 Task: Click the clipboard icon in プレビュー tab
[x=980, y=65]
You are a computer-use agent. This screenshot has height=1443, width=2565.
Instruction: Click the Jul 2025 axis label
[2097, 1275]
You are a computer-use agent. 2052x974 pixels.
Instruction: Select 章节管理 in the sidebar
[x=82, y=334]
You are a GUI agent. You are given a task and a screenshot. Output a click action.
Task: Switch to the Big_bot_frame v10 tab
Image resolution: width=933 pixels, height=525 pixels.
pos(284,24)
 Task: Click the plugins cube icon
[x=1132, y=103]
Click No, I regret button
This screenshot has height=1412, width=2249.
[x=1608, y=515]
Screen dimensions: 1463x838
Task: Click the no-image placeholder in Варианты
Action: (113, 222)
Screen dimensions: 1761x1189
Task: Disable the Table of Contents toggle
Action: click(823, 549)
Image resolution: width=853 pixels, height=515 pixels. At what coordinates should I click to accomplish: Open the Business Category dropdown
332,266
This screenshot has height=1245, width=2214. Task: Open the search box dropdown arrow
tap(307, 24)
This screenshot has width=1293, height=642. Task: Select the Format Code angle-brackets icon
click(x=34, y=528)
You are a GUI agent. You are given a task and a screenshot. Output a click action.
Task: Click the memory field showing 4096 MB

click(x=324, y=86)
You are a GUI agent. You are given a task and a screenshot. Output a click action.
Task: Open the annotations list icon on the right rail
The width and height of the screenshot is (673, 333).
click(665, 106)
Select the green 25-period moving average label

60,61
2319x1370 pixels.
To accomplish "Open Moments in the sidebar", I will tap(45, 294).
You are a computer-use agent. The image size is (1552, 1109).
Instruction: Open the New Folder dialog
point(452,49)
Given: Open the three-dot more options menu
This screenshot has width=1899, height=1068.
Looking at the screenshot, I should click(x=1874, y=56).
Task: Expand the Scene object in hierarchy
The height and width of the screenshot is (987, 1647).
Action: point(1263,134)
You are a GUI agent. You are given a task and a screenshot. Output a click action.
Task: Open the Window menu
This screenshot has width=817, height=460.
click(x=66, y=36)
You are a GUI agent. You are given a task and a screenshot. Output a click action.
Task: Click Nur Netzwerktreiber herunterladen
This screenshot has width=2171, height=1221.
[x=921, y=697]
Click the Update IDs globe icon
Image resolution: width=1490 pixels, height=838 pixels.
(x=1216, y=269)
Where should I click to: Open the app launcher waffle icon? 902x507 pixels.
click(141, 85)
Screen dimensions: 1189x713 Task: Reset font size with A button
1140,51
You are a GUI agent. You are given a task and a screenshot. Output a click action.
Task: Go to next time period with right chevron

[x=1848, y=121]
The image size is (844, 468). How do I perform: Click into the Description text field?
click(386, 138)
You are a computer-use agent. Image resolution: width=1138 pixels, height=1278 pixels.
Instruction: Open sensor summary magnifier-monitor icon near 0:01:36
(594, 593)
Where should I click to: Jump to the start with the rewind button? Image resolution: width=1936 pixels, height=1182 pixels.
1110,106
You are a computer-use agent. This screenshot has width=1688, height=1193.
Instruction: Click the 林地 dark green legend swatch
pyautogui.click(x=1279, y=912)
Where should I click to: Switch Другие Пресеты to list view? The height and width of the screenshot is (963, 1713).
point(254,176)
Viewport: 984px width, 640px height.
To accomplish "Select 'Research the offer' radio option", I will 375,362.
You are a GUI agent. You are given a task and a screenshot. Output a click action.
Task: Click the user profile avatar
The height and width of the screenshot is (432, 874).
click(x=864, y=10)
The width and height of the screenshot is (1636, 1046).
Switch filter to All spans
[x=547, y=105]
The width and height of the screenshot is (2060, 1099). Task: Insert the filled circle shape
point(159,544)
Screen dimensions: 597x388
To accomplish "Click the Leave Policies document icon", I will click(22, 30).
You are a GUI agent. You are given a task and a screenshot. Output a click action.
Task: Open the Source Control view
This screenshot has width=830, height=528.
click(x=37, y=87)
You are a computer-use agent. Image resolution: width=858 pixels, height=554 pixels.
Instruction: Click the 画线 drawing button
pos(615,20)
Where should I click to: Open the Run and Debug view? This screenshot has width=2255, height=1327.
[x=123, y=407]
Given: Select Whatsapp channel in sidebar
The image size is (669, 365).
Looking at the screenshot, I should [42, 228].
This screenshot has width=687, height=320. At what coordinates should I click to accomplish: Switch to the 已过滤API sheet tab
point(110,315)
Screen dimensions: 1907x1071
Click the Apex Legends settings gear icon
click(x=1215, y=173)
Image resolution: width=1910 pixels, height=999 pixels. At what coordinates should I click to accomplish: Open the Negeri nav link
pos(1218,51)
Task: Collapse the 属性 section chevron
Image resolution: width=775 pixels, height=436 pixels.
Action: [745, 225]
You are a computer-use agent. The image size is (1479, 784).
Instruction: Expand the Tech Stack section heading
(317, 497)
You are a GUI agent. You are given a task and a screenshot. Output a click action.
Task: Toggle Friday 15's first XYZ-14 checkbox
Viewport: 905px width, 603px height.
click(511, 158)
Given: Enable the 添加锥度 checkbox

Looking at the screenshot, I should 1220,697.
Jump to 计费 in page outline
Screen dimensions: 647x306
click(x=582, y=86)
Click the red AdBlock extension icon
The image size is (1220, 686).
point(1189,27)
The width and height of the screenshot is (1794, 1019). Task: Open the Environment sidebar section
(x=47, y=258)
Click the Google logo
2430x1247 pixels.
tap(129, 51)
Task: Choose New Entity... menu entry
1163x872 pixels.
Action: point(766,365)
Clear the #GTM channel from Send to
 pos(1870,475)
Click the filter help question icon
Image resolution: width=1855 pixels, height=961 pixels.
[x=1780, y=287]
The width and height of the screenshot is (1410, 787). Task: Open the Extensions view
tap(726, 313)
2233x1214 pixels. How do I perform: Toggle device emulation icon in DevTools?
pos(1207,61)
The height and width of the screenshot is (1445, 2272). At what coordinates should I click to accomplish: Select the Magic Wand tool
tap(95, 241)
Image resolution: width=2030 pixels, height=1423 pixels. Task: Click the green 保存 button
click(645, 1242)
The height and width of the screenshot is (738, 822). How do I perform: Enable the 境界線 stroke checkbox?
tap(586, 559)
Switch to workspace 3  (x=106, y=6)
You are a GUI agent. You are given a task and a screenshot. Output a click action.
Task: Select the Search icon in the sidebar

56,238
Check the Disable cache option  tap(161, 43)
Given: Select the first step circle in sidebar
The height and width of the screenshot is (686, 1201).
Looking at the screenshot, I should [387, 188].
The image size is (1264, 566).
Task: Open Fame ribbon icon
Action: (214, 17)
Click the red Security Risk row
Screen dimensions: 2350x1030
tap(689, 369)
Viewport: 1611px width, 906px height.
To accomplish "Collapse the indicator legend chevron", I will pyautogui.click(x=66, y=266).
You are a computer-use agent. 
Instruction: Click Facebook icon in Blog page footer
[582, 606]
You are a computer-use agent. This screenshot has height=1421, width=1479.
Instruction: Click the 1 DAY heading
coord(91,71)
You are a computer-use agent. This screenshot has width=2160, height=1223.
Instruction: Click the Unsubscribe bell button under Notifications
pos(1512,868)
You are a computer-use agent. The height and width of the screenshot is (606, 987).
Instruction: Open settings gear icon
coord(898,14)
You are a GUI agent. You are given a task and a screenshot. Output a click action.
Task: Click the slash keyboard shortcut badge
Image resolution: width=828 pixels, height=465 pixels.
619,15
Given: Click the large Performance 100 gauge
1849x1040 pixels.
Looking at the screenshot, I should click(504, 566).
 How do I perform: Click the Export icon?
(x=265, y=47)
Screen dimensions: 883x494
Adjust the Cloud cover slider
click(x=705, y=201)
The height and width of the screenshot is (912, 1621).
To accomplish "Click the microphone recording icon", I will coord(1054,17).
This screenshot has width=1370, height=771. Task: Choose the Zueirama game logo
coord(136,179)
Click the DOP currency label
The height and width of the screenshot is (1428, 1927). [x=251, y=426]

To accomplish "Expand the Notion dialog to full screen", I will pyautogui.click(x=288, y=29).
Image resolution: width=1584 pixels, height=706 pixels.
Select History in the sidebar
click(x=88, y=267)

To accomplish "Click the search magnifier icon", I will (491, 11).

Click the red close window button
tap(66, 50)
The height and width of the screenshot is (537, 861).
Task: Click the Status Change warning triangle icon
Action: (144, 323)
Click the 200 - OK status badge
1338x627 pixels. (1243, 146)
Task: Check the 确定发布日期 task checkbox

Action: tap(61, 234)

* * * *

# [Requirement]
Copy each line of the preceding material that contains "menu".

# [Exercise answer]
Given: Open the three-dot more options menu
Task: Open the Window menu
Task: Choose New Entity... menu entry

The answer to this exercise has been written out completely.